Work to be completed
Wherever the string "text" shows up in the data below, copy the whole line.

Data supplied

Segment Open

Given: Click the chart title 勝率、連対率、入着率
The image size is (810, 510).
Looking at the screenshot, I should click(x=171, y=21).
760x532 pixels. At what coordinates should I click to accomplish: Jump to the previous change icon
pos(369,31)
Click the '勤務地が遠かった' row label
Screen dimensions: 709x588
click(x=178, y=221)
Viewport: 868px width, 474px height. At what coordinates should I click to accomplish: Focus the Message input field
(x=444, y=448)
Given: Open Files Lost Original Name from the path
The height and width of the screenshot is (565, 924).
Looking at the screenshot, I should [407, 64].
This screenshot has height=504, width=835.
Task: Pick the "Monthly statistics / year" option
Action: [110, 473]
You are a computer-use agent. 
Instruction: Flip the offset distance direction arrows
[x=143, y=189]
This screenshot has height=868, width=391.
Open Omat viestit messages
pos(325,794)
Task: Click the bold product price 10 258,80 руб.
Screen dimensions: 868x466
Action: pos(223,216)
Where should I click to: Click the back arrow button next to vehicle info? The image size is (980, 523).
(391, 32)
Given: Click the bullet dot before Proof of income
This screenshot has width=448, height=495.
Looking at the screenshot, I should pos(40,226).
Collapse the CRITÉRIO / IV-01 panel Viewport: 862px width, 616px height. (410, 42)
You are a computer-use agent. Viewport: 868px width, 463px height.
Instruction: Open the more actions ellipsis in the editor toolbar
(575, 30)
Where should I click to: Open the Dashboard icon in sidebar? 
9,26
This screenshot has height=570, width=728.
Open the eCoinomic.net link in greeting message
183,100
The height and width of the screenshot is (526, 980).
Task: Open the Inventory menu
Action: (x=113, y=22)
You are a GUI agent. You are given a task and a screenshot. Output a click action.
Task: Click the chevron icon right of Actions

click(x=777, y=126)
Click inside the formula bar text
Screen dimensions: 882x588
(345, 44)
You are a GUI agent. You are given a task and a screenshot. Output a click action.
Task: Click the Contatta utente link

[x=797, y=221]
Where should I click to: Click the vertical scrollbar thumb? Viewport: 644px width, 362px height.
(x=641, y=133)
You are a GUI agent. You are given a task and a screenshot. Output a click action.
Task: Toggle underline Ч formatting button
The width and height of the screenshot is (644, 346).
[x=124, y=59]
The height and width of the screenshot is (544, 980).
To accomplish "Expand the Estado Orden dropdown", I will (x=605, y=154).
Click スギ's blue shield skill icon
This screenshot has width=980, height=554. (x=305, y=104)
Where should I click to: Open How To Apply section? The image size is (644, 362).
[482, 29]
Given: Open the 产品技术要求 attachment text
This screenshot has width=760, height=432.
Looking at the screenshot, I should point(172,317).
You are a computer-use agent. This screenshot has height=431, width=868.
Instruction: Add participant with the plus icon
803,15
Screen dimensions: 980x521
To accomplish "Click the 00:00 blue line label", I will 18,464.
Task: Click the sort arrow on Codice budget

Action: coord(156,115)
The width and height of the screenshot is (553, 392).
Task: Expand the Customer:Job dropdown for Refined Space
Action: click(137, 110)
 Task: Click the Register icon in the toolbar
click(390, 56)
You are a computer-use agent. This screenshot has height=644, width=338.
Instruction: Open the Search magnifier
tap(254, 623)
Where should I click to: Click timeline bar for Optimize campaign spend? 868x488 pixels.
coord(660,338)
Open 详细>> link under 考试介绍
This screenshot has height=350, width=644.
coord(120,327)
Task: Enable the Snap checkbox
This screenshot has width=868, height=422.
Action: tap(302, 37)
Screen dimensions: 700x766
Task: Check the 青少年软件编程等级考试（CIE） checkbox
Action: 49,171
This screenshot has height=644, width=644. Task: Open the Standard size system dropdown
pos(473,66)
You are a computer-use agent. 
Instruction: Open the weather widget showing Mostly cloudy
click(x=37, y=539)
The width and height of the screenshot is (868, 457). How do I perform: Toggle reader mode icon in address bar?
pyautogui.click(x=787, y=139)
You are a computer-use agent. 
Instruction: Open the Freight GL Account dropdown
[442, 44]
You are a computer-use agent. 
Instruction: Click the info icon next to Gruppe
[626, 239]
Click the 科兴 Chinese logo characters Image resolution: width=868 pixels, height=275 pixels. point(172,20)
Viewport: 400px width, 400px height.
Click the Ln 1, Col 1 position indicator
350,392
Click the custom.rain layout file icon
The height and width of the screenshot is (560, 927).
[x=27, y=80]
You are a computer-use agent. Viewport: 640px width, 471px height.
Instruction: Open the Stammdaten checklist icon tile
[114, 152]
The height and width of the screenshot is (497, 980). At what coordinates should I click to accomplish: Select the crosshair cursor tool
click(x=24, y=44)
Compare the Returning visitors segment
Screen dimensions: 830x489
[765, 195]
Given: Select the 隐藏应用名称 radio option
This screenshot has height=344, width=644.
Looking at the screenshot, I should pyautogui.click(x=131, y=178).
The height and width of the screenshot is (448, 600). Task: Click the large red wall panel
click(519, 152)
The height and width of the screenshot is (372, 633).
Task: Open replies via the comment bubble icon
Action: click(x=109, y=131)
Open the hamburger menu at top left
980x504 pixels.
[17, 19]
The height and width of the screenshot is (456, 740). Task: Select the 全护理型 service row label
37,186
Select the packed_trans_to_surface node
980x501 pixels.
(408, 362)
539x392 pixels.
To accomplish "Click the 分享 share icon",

Segment Closed

Solution for this task
Click inside the formula bar text
Given: Open the 产品技术要求 attachment text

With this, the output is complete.